Required action
Can you restate the lines of the entries below, word for word, from the first one through the line that includes "You are a GUI"?

Record excerpts
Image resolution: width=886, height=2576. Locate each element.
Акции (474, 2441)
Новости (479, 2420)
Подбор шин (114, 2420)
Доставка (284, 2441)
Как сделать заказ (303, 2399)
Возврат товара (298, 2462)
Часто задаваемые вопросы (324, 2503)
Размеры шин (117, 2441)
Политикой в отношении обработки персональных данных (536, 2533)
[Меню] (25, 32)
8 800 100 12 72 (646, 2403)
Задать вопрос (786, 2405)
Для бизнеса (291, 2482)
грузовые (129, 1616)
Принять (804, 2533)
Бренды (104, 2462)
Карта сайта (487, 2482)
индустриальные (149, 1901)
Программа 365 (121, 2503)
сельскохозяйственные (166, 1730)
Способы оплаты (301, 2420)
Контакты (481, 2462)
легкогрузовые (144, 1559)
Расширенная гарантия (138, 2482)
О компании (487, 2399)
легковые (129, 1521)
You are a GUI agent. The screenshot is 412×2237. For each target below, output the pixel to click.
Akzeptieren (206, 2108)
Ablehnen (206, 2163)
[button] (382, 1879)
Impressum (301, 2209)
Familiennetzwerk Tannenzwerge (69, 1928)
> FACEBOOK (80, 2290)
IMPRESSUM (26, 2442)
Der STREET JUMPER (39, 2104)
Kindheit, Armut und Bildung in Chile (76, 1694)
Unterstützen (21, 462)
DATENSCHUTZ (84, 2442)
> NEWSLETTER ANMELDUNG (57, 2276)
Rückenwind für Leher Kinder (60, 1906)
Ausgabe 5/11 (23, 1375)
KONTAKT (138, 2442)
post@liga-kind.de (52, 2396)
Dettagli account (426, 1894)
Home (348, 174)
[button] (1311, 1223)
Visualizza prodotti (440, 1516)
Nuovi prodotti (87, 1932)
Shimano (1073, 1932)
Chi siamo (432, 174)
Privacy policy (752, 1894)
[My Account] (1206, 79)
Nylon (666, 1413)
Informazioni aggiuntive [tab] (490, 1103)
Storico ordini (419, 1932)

Answer below
Image resolution: width=886, height=2576. Locate each element.
Акции (474, 2441)
Новости (479, 2420)
Подбор шин (114, 2420)
Доставка (284, 2441)
Как сделать заказ (303, 2399)
Возврат товара (298, 2462)
Часто задаваемые вопросы (324, 2503)
Размеры шин (117, 2441)
Политикой в отношении обработки персональных данных (536, 2533)
[Меню] (25, 32)
8 800 100 12 72 (646, 2403)
Задать вопрос (786, 2405)
Для бизнеса (291, 2482)
грузовые (129, 1616)
Принять (804, 2533)
Бренды (104, 2462)
Карта сайта (487, 2482)
индустриальные (149, 1901)
Программа 365 (121, 2503)
сельскохозяйственные (166, 1730)
Способы оплаты (301, 2420)
Контакты (481, 2462)
легкогрузовые (144, 1559)
Расширенная гарантия (138, 2482)
О компании (487, 2399)
легковые (129, 1521)
You are a GUI agent. The screenshot is 412×2237. For each target below, output the pixel to click.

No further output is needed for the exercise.